Desde cedo, aprendemos a coreografia da aceitação: sorrir para agradar, vestir a máscara adequada, modular o tom de voz para caber nos lugares…

O cérebro e a tribo: o medo ancestral de ficar de fora

Mas por que o julgamento alheio tem tanto poder sobre nós? Por que a desaprovação de um estranho, ou de quem amamos, consegue doer na pele como uma ferida real?

Abaixo, desvendamos esse labirinto não como uma cartilha técnica, mas como a história de como construímos nossa casa interna e de como, tantas vezes, terminamos reféns da fachada que construímos para a rua.

  1. O Cérebro e a Tribo: A Memória Ancestral e o Medo de Ficar Sozinho

Para a nossa biologia, ser ignorado ou rejeitado nunca foi apenas um desconforto emocional; já foi uma sentença de morte.

Imagine o ser humano no início dos tempos: viver fora da tribo significava ser presa fácil.
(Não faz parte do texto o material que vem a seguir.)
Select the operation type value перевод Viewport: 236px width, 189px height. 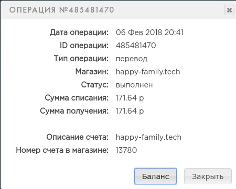tap(132, 59)
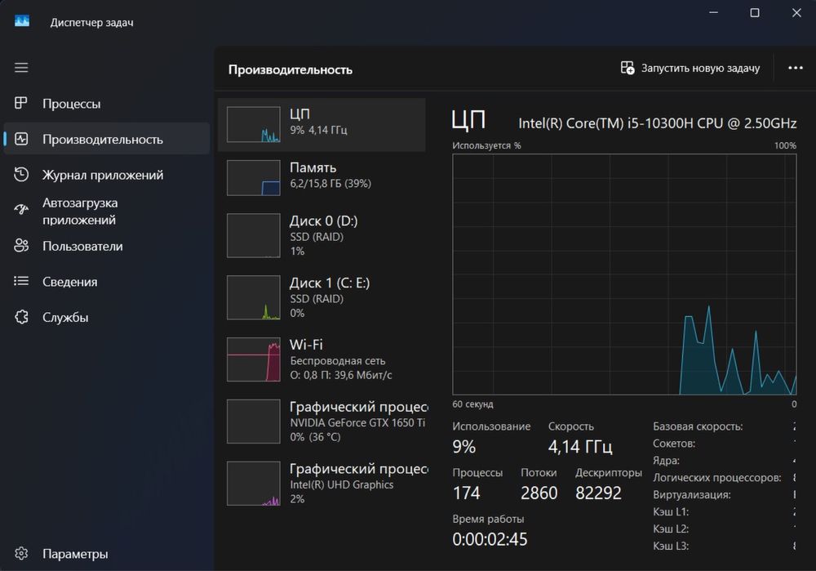The width and height of the screenshot is (816, 571).
Task: Open Диск 1 (C: E:) performance graph
Action: coord(322,298)
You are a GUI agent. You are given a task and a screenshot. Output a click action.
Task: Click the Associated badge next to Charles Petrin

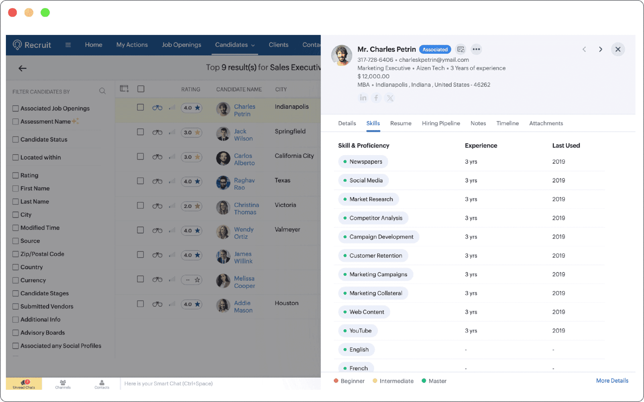435,49
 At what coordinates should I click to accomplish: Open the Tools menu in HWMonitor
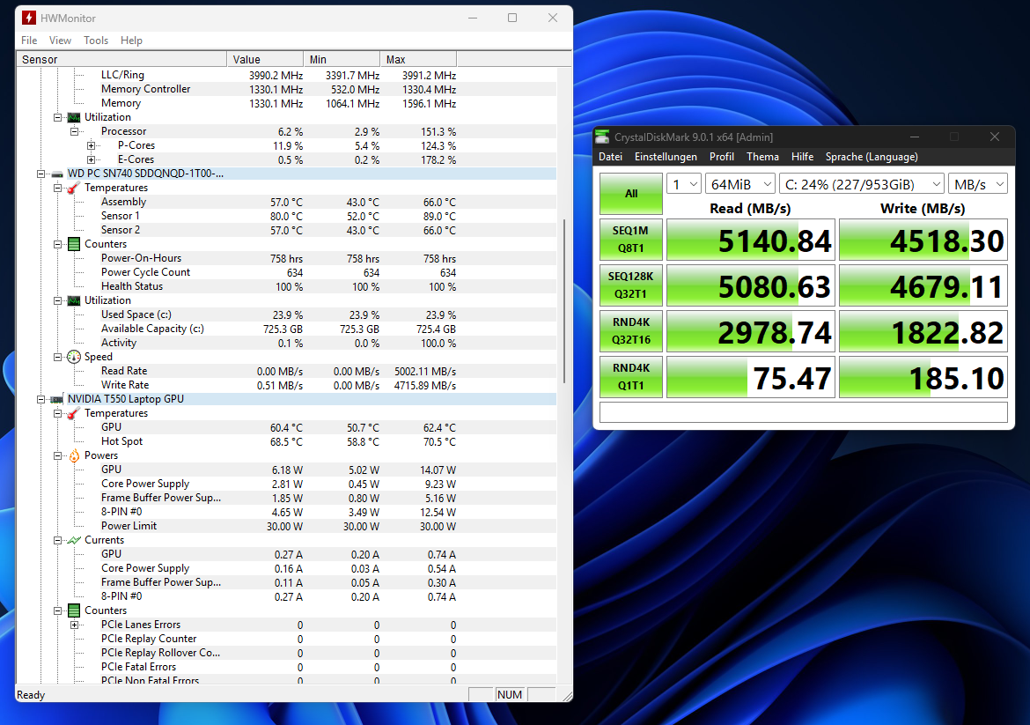click(x=96, y=40)
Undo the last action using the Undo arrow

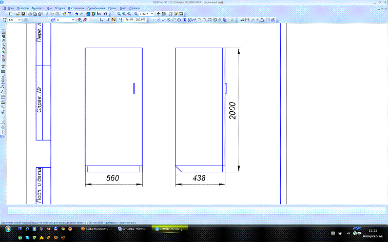tap(76, 13)
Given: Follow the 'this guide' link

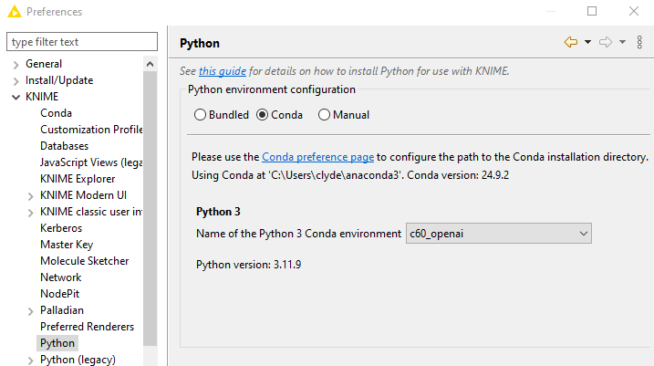Looking at the screenshot, I should [223, 71].
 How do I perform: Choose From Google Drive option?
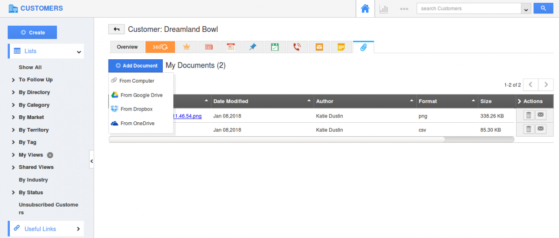141,95
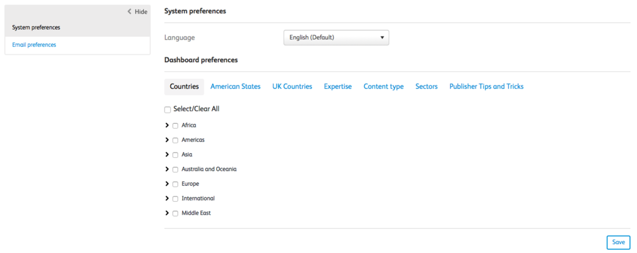This screenshot has height=253, width=637.
Task: Select the Content type tab
Action: pyautogui.click(x=383, y=87)
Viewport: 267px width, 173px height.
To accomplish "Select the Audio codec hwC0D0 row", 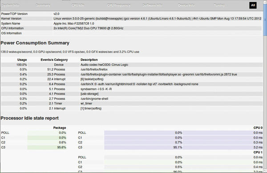I will tap(132, 64).
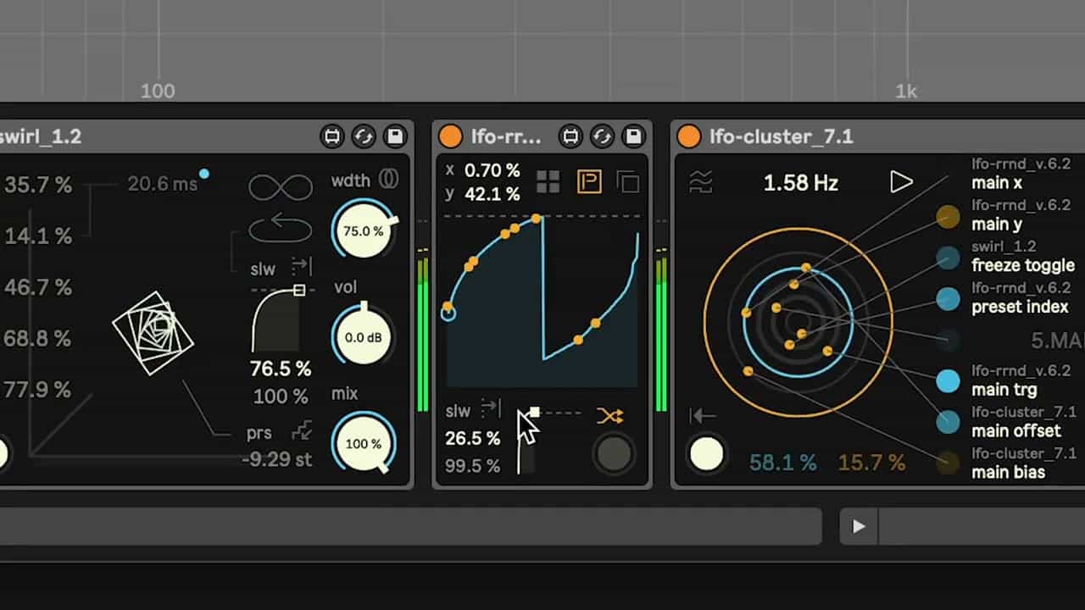Disable the lfo-cluster_7.1 device activator
The width and height of the screenshot is (1085, 610).
(689, 136)
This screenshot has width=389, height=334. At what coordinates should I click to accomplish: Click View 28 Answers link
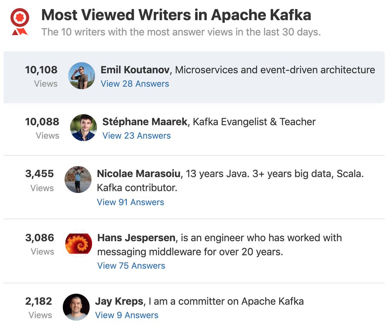[x=135, y=84]
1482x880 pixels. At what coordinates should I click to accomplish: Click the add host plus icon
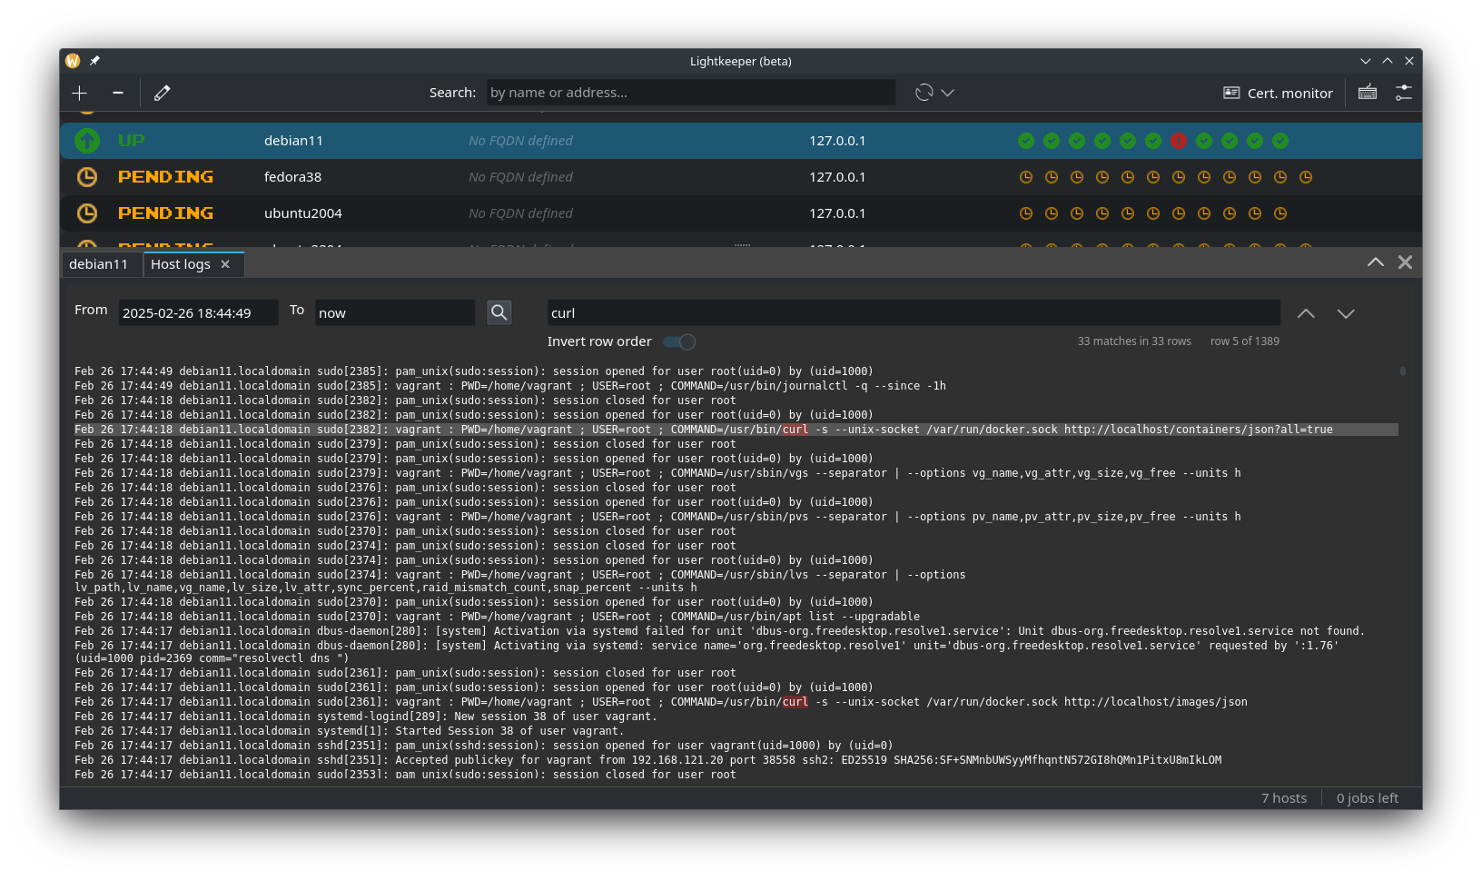(80, 93)
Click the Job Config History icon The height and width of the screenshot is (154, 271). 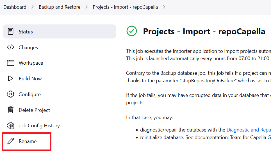pos(11,126)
É por isso que o nosso sistema nervoso guarda, até hoje, um alarme primitivo e hiperativo.

Quando alguém nos critica, nos olha com julgamento ou nos exclui, o cérebro não faz uma conta racional – ele dispara o mesmo alarme que avisa sobre a dor física.

O resultado é que gastamos uma enorme energia vigiando nossa própria sombra. Tentamos antecipar o passo em falso, polimos cada gesto e vivemos com o corpo em estado de prontidão, como quem caminha sobre o gelo fino, com medo de afundar.

O medo de não pertencer nos mantém reféns de um tribunal invisível que julgamos estar o tempo todo de olho em nós, disparando os gatilhos de ansiedade e medo.

O espelho e a máscara: quando agradar vira uma prisão

  1. O Espelho e a Máscara: Quando Esquecemos Quem Somos para Agradar

Se a biologia nos empurra para a manada, a nossa história emocional nos ensina a olhar para o espelho à procura de permissão para existir.

Desde pequenos, percebemos que certas versões de nós ganham aplausos, carinho e acolhimento, enquanto outras trazem o silêncio, a cara feia ou o abandono. É aí que começamos a negociar a nossa essência em troca de afeto.

Criamos um personagem – uma armadura brilhante – que garante que seremos aceitos.

O problema é que, com o tempo, nos confundimos com a própria armadura.

O que chamamos de autoestima, muitas vezes, não passa de um castelo de cartas construído com a opinião dos outros: se batem palmas, a torre fica de pé; se sopram contra, desabamos por dentro.

A psique implora por validação externa, porque tem medo do vazio que habita embaixo da máscara.

A diferença que muda tudo: aplauso não é autoestima

  1. A Fronteira: O Abismo Entre Aplauso e Estrutura

Para sair dessa prisão, é preciso começar a separar duas coisas que costumamos misturar:

Aprovação social é um eco. Ela depende do vento, do humor da multidão, das regras do jogo e da estação do ano. É volátil, barulhenta e passageira. Hoje te coroam; amanhã te esquecem. Viver disso é como tentar segurar fumaça nas mãos: quanto mais você aperta, mais ela escapa.

Autoestima é estrutura. Ela não grita, não precisa de palco e não pede licença para existir. É a coragem mansa de olhar para as próprias imperfeições, para os dias ruins e para os erros e, ainda assim, decidir que você merece habitar a própria pele, em paz consigo mesmo. É a certeza silenciosa de que seu valor não oscila de acordo com o termômetro alheio, mas com sua coerência interna, suas crenças, seus valores morais e éticos.

Conclusão

Desatar os nós da aprovação alheia não é deixar de se importar com o mundo, mas parar de sacrificar quem se é, escravizando-se para tentar caber na expectativa dos outros, nos ditames das mídias.

No fim das contas, a autoestima e a maturidade mais bonitas que podemos alcançar é a de descer do palco, tirar a fantasia pesada e descobrir que a vida só começa de verdade quando temos a coragem de sermos imperfeitos, porém inteiros e, acima de tudo, nós próprios, com nossa luz e sombra.